Simulation experiment

To validate the correctness of the generated schedule, we provide a TSN simulator to simulate the transmission of the generated schedule in the network. Now we only support the simulation of Time-Aware Shaper based TSN network, and the simulation of CBS, ATS, PS will be supported in the future.

TAS simulator

The core functionality of this simulator simulating the propagation of data packets through a TSN, based on user-defined TAS configurations files and traffic pattern. It is mainly designed for verifying the correctness of the generated schedule.

Compilation (for Cython optimization):

python setup.py build_ext --inplace

Usage:

python3 -m tsnkit.simulation.tas [TASK PATH] [CONFIG PATH]

  • Task path: The stream set file as described in previous section.

  • Config path: The folder containing the generated configuration files.
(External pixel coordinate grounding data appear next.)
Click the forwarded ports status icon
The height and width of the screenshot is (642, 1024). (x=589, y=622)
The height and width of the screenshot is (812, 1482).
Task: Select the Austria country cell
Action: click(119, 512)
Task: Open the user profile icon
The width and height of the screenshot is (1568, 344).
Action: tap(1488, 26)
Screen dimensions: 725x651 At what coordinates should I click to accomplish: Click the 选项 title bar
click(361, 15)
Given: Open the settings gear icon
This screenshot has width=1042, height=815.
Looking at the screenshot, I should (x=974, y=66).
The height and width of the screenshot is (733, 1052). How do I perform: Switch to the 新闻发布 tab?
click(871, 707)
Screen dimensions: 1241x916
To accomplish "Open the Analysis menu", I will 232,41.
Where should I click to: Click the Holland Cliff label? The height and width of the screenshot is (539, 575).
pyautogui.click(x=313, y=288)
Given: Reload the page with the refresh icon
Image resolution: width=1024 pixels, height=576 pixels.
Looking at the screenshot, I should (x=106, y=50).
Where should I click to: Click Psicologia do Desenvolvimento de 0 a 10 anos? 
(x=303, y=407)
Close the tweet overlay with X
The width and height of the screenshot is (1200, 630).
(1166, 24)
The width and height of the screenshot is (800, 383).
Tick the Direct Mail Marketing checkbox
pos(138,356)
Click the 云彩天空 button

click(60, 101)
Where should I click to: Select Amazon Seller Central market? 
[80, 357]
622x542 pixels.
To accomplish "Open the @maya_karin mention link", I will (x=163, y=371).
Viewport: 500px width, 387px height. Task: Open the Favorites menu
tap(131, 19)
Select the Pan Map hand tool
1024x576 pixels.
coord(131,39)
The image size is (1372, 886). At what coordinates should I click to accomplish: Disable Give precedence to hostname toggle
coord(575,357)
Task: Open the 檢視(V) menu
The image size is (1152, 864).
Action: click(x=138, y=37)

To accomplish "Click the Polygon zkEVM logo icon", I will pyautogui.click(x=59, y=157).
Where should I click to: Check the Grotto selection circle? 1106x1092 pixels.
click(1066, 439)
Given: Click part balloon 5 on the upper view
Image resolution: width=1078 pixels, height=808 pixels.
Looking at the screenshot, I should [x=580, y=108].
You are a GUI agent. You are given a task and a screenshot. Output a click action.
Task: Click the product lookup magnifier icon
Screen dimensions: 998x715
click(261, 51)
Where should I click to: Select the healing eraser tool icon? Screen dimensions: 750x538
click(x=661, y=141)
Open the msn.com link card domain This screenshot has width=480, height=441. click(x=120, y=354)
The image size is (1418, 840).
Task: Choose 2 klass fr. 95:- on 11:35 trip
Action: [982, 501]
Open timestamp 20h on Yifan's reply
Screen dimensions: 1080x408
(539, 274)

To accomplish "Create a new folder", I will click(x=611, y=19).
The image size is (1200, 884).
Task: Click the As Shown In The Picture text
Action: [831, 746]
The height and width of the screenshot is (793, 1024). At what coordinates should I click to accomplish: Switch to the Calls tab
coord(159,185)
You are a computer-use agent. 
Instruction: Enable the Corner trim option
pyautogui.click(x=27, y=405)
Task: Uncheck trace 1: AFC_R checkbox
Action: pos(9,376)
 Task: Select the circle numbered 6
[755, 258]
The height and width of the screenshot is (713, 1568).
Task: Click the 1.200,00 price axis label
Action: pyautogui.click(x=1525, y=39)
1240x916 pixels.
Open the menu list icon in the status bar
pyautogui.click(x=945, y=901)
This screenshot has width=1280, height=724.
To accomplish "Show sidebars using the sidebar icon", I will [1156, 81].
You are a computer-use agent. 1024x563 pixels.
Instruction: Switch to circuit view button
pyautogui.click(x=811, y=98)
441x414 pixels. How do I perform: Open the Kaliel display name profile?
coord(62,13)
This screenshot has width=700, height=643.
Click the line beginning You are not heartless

The detailed format can be also found in previous section. Please note this path should be the folder path that containing the configuration files, such as ./data/output/

  • Iter: The number of network cycles to run the simulation. Default is 1 (use --iter N to change).

  • Verbose: If set to True (--verbose), the simulator prints detailed logs; otherwise it prints a summary. Default is False.

  • No-draw: Disable plotting by passing --no-draw (useful for benchmarking).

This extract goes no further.